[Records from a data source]
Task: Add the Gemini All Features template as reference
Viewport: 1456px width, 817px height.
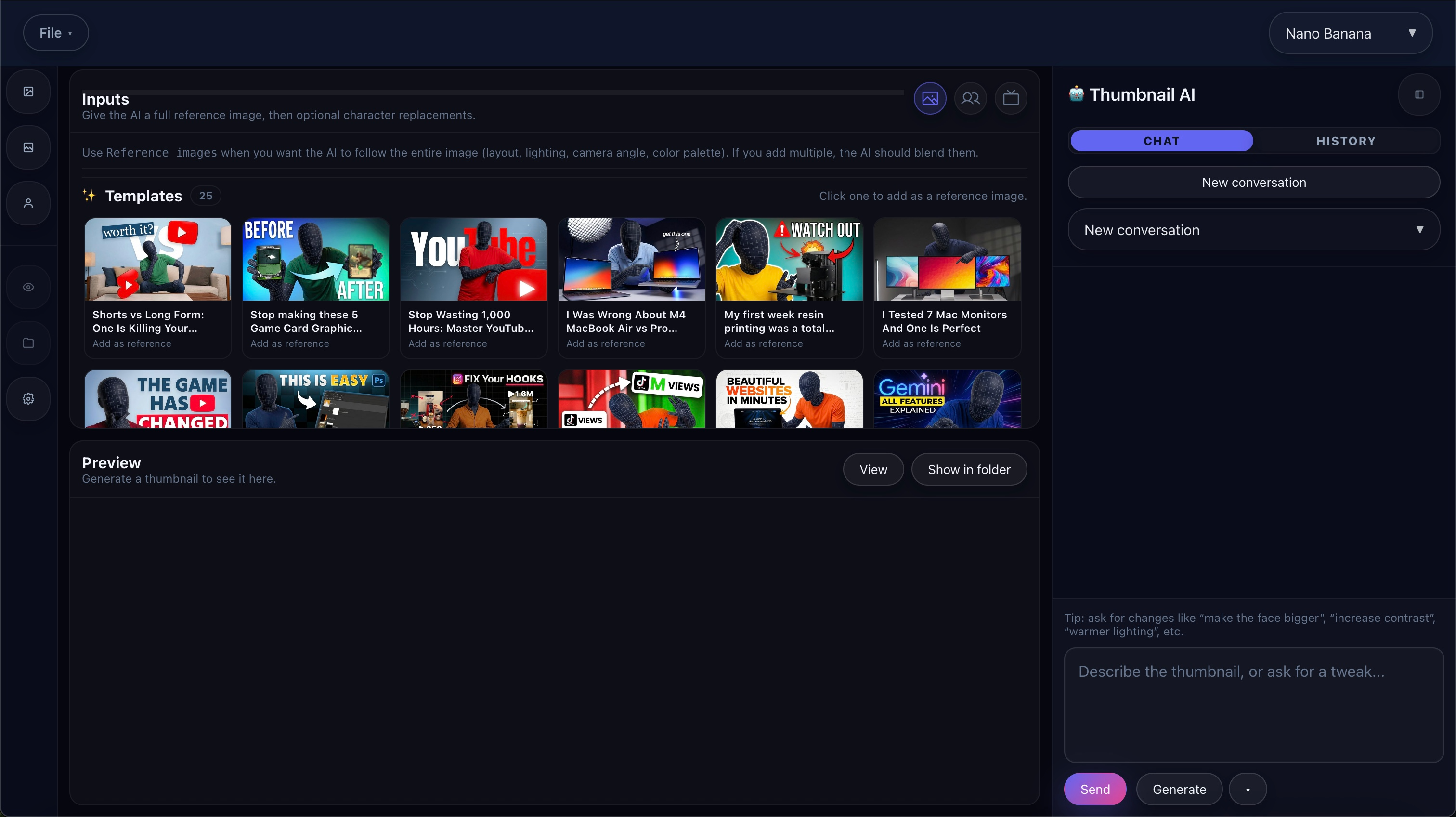Action: pyautogui.click(x=947, y=398)
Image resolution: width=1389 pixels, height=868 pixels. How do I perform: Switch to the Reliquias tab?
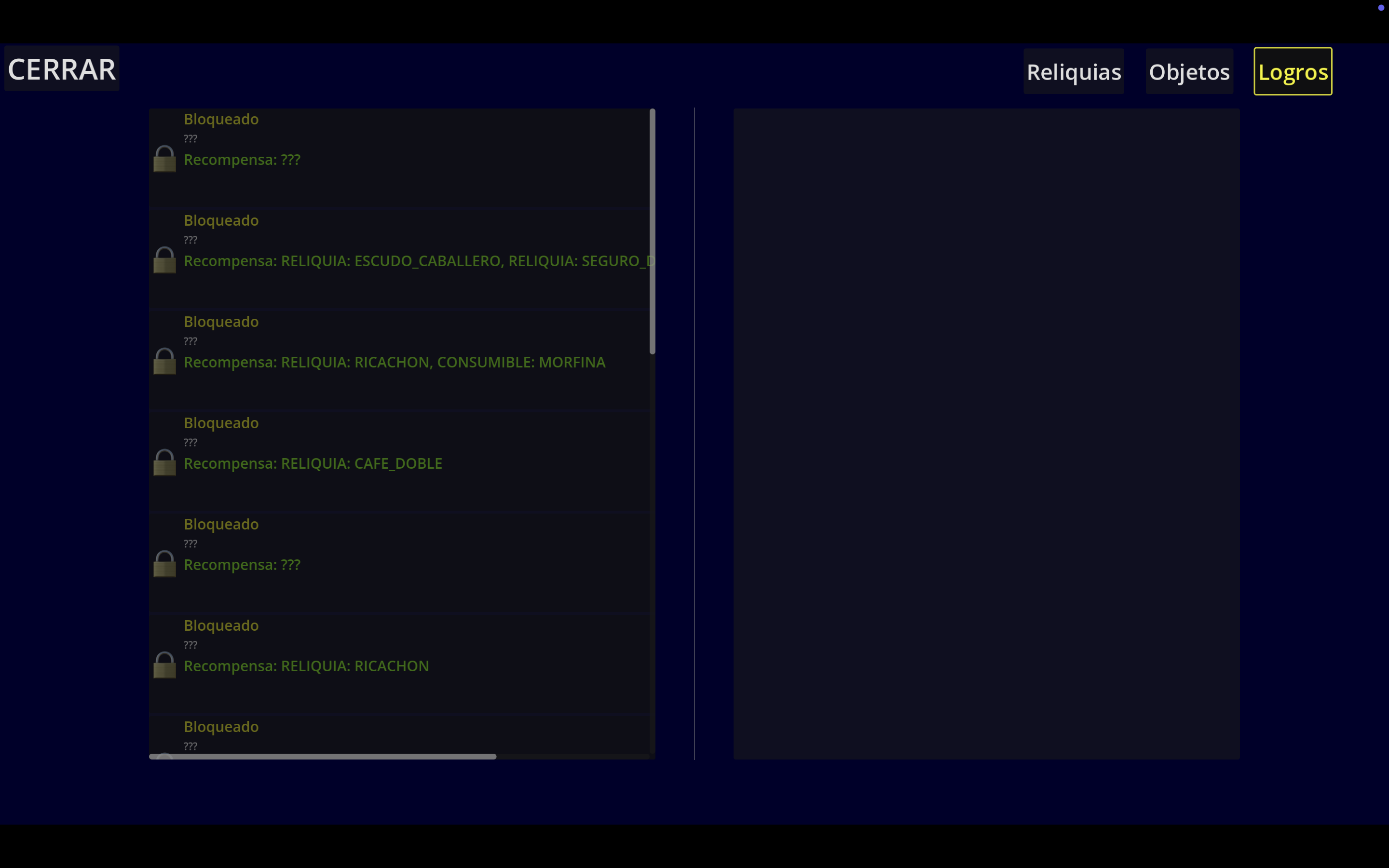coord(1073,72)
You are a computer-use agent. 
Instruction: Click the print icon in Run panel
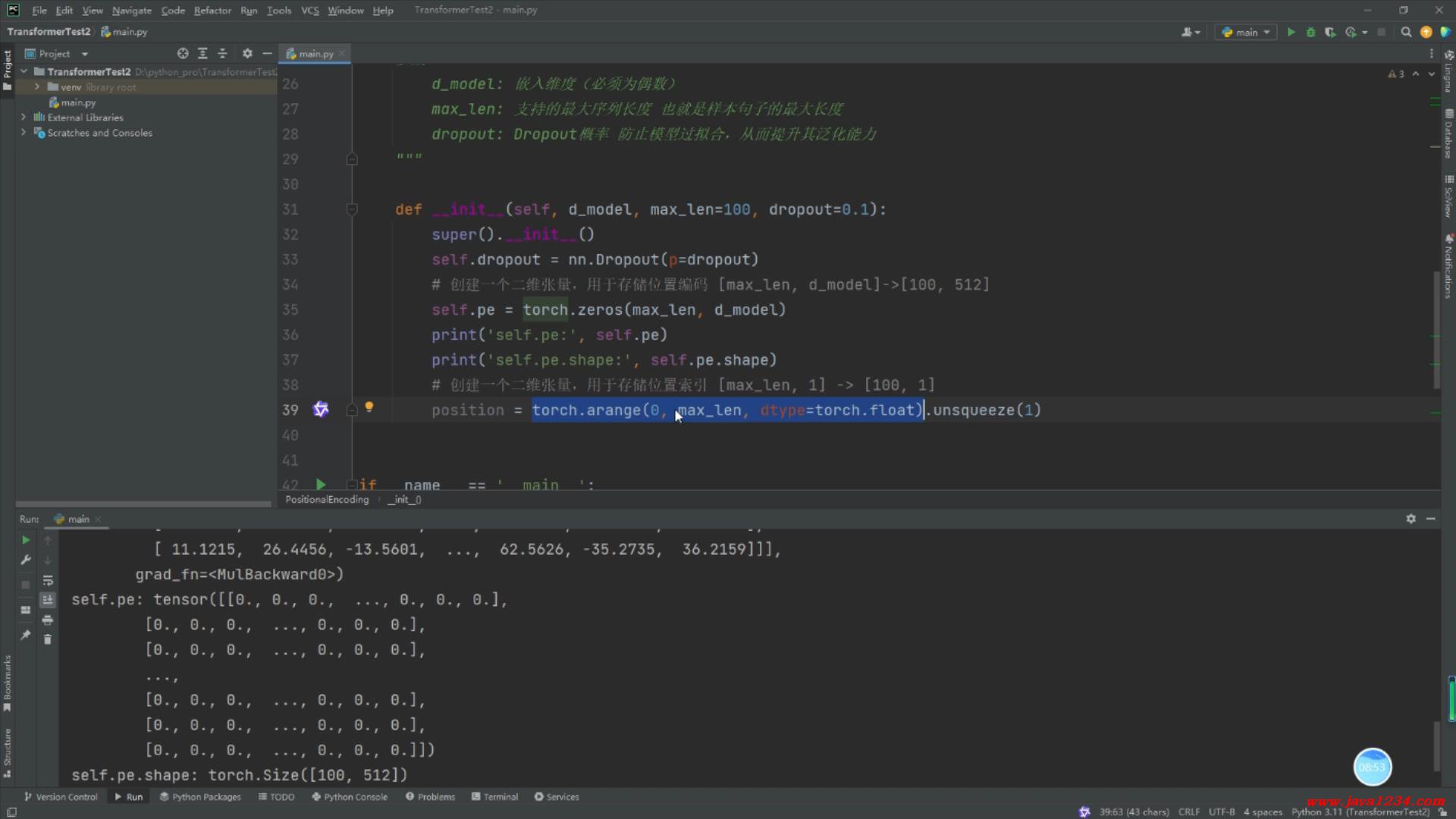pyautogui.click(x=48, y=620)
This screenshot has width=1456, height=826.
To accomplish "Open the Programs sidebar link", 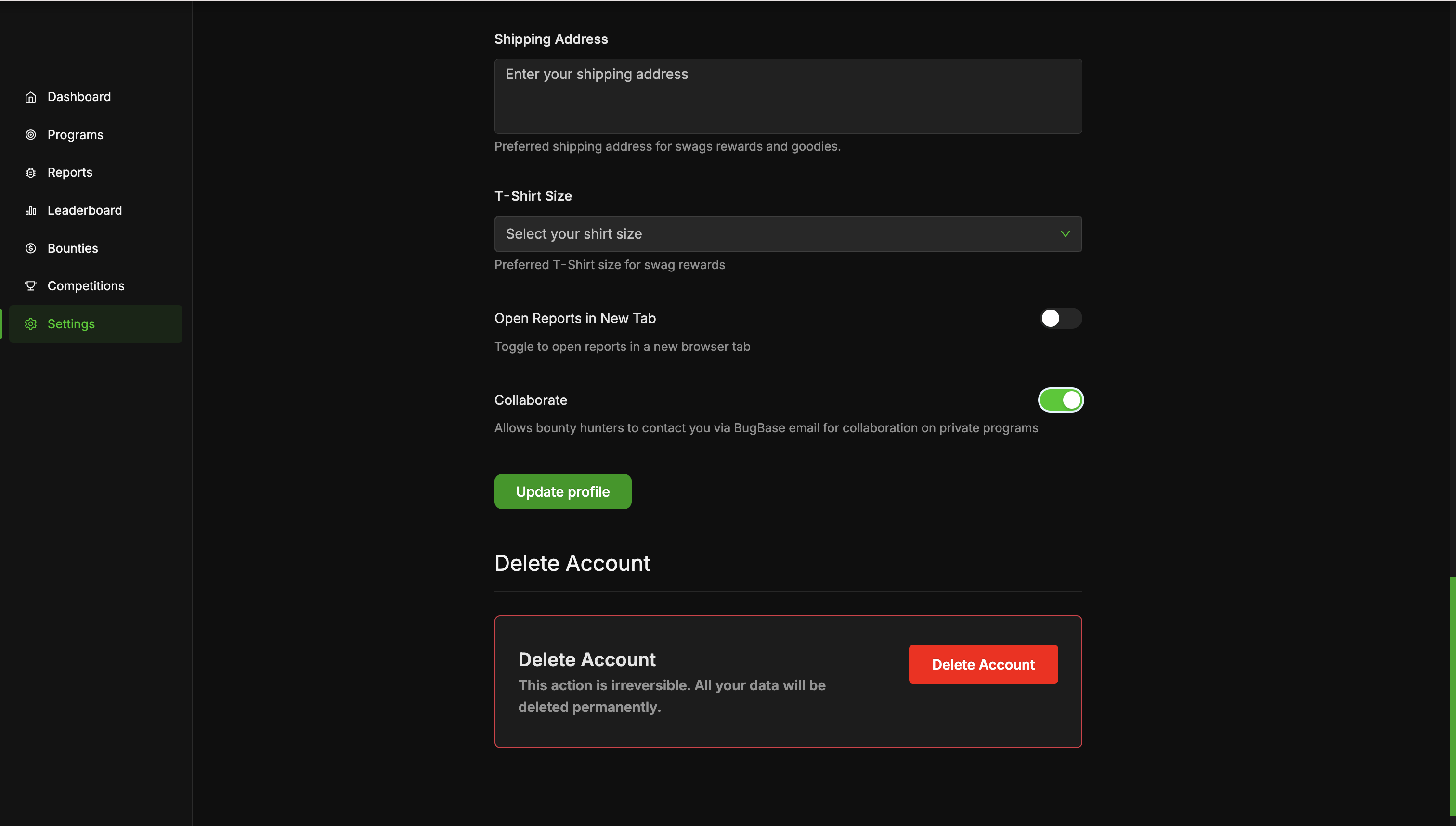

> Work order
The expected output is an exact retyping of the lines from the line with "You are a computer-use agent." through the last line of the data, with both ends kept and the pictures dropped.

> Output of the exercise
You are a computer-use agent. 
Instruction: Click the print icon in Run panel
pyautogui.click(x=48, y=620)
This screenshot has width=1456, height=826.
To accomplish "Open the Programs sidebar link", 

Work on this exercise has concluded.